Task brief: Please copy the data below word for word, every line of it.

────────────────

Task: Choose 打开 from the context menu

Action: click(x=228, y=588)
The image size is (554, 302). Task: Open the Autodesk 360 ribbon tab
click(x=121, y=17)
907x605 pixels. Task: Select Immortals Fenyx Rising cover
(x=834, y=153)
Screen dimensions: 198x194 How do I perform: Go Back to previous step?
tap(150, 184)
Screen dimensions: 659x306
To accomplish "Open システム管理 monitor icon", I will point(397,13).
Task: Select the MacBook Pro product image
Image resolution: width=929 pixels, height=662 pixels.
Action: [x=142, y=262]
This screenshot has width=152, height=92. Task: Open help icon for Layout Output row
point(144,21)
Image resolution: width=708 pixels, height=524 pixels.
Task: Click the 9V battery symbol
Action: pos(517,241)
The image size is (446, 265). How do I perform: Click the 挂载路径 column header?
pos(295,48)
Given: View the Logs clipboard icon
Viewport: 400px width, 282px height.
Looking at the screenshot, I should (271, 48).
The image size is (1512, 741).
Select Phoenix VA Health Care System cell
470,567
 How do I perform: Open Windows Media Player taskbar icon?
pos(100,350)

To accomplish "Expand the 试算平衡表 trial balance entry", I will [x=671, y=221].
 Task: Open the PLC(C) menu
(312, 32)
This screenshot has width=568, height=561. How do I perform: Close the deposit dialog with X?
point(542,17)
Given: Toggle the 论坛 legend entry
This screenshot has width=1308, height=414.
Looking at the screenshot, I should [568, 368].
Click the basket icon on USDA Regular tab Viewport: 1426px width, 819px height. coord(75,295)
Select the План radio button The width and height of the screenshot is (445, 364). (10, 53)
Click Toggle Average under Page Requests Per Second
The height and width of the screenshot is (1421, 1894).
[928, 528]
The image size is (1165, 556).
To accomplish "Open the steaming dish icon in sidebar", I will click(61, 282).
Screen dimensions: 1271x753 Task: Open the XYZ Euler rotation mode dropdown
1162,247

────────────────

Task result:
Task: Choose 打开 from the context menu

Action: click(x=228, y=588)
The image size is (554, 302). Task: Open the Autodesk 360 ribbon tab
click(x=121, y=17)
907x605 pixels. Task: Select Immortals Fenyx Rising cover
(x=834, y=153)
Screen dimensions: 198x194 How do I perform: Go Back to previous step?
tap(150, 184)
Screen dimensions: 659x306
To accomplish "Open システム管理 monitor icon", I will point(397,13).
Task: Select the MacBook Pro product image
Image resolution: width=929 pixels, height=662 pixels.
Action: [x=142, y=262]
This screenshot has width=152, height=92. Task: Open help icon for Layout Output row
point(144,21)
Image resolution: width=708 pixels, height=524 pixels.
Task: Click the 9V battery symbol
Action: pos(517,241)
The image size is (446, 265). How do I perform: Click the 挂载路径 column header?
pos(295,48)
Given: View the Logs clipboard icon
Viewport: 400px width, 282px height.
Looking at the screenshot, I should (271, 48).
The image size is (1512, 741).
Select Phoenix VA Health Care System cell
470,567
 How do I perform: Open Windows Media Player taskbar icon?
pos(100,350)

To accomplish "Expand the 试算平衡表 trial balance entry", I will [x=671, y=221].
 Task: Open the PLC(C) menu
(312, 32)
This screenshot has width=568, height=561. How do I perform: Close the deposit dialog with X?
point(542,17)
Given: Toggle the 论坛 legend entry
This screenshot has width=1308, height=414.
Looking at the screenshot, I should [568, 368].
Click the basket icon on USDA Regular tab Viewport: 1426px width, 819px height. coord(75,295)
Select the План radio button The width and height of the screenshot is (445, 364). (10, 53)
Click Toggle Average under Page Requests Per Second
The height and width of the screenshot is (1421, 1894).
[928, 528]
The image size is (1165, 556).
To accomplish "Open the steaming dish icon in sidebar", I will click(61, 282).
Screen dimensions: 1271x753 Task: Open the XYZ Euler rotation mode dropdown
1162,247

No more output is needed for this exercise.